[Goal of the exercise] Take the data that sits below and write it out again exactly.

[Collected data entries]
·····
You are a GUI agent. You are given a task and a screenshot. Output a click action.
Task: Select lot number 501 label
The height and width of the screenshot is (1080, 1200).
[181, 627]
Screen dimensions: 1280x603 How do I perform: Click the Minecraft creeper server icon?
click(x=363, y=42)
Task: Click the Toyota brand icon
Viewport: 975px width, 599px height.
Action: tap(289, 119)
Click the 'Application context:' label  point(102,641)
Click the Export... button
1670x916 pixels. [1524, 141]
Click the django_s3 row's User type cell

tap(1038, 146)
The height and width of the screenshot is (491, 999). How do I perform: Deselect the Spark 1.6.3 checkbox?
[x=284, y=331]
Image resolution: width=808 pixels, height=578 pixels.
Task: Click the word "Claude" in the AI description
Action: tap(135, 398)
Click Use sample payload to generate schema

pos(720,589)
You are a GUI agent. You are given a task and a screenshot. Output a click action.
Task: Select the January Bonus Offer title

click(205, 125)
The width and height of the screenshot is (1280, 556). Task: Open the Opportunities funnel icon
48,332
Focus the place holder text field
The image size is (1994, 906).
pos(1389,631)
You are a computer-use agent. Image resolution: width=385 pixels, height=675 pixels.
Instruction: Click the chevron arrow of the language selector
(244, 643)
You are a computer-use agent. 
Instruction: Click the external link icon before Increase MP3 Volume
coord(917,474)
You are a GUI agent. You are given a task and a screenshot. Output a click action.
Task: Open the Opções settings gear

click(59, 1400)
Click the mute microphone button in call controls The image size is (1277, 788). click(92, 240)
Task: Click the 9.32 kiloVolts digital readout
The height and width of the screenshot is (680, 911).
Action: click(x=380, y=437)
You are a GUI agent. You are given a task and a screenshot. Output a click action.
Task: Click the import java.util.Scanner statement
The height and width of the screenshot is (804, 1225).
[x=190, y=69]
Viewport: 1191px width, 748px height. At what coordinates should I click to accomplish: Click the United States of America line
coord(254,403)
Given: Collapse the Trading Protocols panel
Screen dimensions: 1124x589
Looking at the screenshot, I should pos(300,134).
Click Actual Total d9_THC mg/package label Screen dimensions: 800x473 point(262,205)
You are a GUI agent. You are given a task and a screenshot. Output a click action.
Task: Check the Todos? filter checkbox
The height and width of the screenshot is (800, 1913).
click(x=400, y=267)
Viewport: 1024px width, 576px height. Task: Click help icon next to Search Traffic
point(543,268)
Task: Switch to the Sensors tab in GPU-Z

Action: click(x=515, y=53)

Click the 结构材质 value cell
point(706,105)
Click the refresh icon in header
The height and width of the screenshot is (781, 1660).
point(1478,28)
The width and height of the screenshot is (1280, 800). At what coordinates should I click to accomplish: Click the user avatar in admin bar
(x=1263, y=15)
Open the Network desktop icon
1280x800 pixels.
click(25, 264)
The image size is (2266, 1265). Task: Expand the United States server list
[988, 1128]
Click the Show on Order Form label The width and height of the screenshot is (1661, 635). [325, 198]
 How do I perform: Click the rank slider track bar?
·····
[Solution to the problem]
You are a GUI agent. You are given a task and a screenshot. Output a click action.
Task: Select lot number 501 label
The height and width of the screenshot is (1080, 1200).
[181, 627]
Screen dimensions: 1280x603 How do I perform: Click the Minecraft creeper server icon?
click(x=363, y=42)
Task: Click the Toyota brand icon
Viewport: 975px width, 599px height.
Action: tap(289, 119)
Click the 'Application context:' label  point(102,641)
Click the Export... button
1670x916 pixels. [1524, 141]
Click the django_s3 row's User type cell

tap(1038, 146)
The height and width of the screenshot is (491, 999). How do I perform: Deselect the Spark 1.6.3 checkbox?
[x=284, y=331]
Image resolution: width=808 pixels, height=578 pixels.
Task: Click the word "Claude" in the AI description
Action: tap(135, 398)
Click Use sample payload to generate schema

pos(720,589)
You are a GUI agent. You are given a task and a screenshot. Output a click action.
Task: Select the January Bonus Offer title

click(205, 125)
The width and height of the screenshot is (1280, 556). Task: Open the Opportunities funnel icon
48,332
Focus the place holder text field
The image size is (1994, 906).
pos(1389,631)
You are a computer-use agent. Image resolution: width=385 pixels, height=675 pixels.
Instruction: Click the chevron arrow of the language selector
(244, 643)
You are a computer-use agent. 
Instruction: Click the external link icon before Increase MP3 Volume
coord(917,474)
You are a GUI agent. You are given a task and a screenshot. Output a click action.
Task: Open the Opções settings gear

click(59, 1400)
Click the mute microphone button in call controls The image size is (1277, 788). click(92, 240)
Task: Click the 9.32 kiloVolts digital readout
The height and width of the screenshot is (680, 911).
Action: click(x=380, y=437)
You are a GUI agent. You are given a task and a screenshot. Output a click action.
Task: Click the import java.util.Scanner statement
The height and width of the screenshot is (804, 1225).
[x=190, y=69]
Viewport: 1191px width, 748px height. At what coordinates should I click to accomplish: Click the United States of America line
coord(254,403)
Given: Collapse the Trading Protocols panel
Screen dimensions: 1124x589
Looking at the screenshot, I should pos(300,134).
Click Actual Total d9_THC mg/package label Screen dimensions: 800x473 point(262,205)
You are a GUI agent. You are given a task and a screenshot. Output a click action.
Task: Check the Todos? filter checkbox
The height and width of the screenshot is (800, 1913).
click(x=400, y=267)
Viewport: 1024px width, 576px height. Task: Click help icon next to Search Traffic
point(543,268)
Task: Switch to the Sensors tab in GPU-Z

Action: click(x=515, y=53)

Click the 结构材质 value cell
point(706,105)
Click the refresh icon in header
The height and width of the screenshot is (781, 1660).
point(1478,28)
The width and height of the screenshot is (1280, 800). At what coordinates should I click to accomplish: Click the user avatar in admin bar
(x=1263, y=15)
Open the Network desktop icon
1280x800 pixels.
click(25, 264)
The image size is (2266, 1265). Task: Expand the United States server list
[988, 1128]
Click the Show on Order Form label The width and height of the screenshot is (1661, 635). [325, 198]
 How do I perform: Click the rank slider track bar?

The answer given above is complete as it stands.